These days in Japan tea is mostly harvested and processed with the help of machinery. Long gone are days when hand-picking and hand-rolling were used for commercial production. Not to forget the traditions, however, each tea regions usually has a Tea Hand-Rolling Preservation Association.
These associations normally hold and participate in community events as well as take part in tea hand-rolling competitions. There is even a National Japanese Tea Hand-Rolling Competition.
Most recently the national competition was held on 14th November and 31 teams competed in it. It is common, especially for larger tea producing regions, to have regional competitions first to select 1-3 teams to represent them in the national finals. The regions with the most teams – 3 each were: Shizuoka, Mie, Kyoto, Aichi, Fukuoka.
The competition usually starts early in the morning and rolling itself takes about 4 hours. One extra hour at the beginning is usually spent on preparing the rolling table – hoiro as well as the tea leaves. If hoiro has been used for a longer time it will likely have cracks and tears in the washi paper surface, that can be fixed and smoothened with corn starch.
The tea leaves used for national competition are harvested in spring and frozen to preserve them until the competition day.
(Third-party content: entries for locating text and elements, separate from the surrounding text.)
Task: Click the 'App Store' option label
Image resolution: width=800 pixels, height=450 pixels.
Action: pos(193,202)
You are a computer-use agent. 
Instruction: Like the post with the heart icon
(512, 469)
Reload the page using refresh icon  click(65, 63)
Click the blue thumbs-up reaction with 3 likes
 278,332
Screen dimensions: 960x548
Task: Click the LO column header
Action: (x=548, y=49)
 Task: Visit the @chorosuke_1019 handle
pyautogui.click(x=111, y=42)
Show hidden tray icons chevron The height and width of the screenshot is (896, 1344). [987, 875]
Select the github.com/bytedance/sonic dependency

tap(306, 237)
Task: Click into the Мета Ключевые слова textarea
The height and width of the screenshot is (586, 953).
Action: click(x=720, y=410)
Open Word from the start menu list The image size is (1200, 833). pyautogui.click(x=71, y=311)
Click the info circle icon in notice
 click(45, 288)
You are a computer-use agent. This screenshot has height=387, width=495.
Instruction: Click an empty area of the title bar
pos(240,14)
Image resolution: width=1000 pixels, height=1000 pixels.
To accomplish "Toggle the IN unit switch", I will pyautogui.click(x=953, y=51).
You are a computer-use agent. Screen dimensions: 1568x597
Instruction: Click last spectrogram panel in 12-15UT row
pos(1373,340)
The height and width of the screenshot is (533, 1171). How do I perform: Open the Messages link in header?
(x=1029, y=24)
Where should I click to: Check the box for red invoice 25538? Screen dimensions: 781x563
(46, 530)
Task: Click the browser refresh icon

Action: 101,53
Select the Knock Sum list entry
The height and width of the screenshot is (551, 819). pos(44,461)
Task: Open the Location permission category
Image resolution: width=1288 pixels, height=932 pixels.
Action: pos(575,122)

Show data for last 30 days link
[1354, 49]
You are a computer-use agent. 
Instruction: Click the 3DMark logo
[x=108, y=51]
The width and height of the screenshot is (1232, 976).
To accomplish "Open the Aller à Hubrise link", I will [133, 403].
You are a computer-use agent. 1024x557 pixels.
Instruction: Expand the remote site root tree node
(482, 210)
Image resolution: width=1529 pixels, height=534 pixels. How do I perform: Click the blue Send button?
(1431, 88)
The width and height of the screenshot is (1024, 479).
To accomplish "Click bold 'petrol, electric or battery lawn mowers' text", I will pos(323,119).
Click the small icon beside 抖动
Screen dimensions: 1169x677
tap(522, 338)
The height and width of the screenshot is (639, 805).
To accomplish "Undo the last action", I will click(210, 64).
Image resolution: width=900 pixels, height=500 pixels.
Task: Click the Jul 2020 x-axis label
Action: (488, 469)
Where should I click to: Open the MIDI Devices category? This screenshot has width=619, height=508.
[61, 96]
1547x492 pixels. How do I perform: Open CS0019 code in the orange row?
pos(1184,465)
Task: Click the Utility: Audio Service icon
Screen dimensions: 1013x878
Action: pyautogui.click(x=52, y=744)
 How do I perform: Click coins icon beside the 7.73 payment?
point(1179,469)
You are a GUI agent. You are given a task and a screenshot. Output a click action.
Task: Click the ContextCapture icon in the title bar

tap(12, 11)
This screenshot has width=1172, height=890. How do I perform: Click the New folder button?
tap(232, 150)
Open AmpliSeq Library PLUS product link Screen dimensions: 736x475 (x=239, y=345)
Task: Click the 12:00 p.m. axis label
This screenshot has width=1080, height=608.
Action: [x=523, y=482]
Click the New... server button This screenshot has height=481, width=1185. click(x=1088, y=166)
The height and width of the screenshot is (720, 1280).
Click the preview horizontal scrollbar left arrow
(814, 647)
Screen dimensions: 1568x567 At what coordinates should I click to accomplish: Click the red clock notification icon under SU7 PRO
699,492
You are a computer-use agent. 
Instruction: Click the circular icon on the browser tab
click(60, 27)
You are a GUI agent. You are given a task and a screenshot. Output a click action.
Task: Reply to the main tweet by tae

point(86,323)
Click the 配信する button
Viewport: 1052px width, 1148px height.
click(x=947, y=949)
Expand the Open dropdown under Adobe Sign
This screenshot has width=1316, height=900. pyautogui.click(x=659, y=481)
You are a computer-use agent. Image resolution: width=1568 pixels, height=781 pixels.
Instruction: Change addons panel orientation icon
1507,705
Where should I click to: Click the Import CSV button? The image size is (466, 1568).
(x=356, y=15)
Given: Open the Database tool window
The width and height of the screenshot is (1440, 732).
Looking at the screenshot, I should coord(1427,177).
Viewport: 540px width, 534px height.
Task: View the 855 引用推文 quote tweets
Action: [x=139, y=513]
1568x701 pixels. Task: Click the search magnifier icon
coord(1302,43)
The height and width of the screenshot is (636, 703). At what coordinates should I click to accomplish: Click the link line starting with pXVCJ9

On the competition day they first need to be defrosted and dried from extra moisture.
From then on the tea leaves are constantly handled and massaged in 6 different rolling steps. The rolling begins lightly and goes harder and harder to press the tea leaves and push the inside moisture out. When tea leaves have lost a considerable amount of moisture they are straightened and shaped in to beautiful individual needles.
When finished, the judging committee evaluates the shape and colour of the dry tea leaves as well as the colour, aroma and taste of the brew. The team whose tea needles are closest to perfect is announced as a winner.
It is common for Shizuoka, the biggest tea producing region, to get the first place. This year, in the 22nd National Tea Hand-Rolling Competition, the winner was Wazuka team from Kyoto prefecture. According to the team members it was the first time to become Japan’s No.1 in the 19 years of participation.
The three winning teams were announced at the award ceremony. Each member of the winning the three winning teams received a certificate, and award plaque and a monetary reward. The official ceremony then was followed by some happy private celebrations.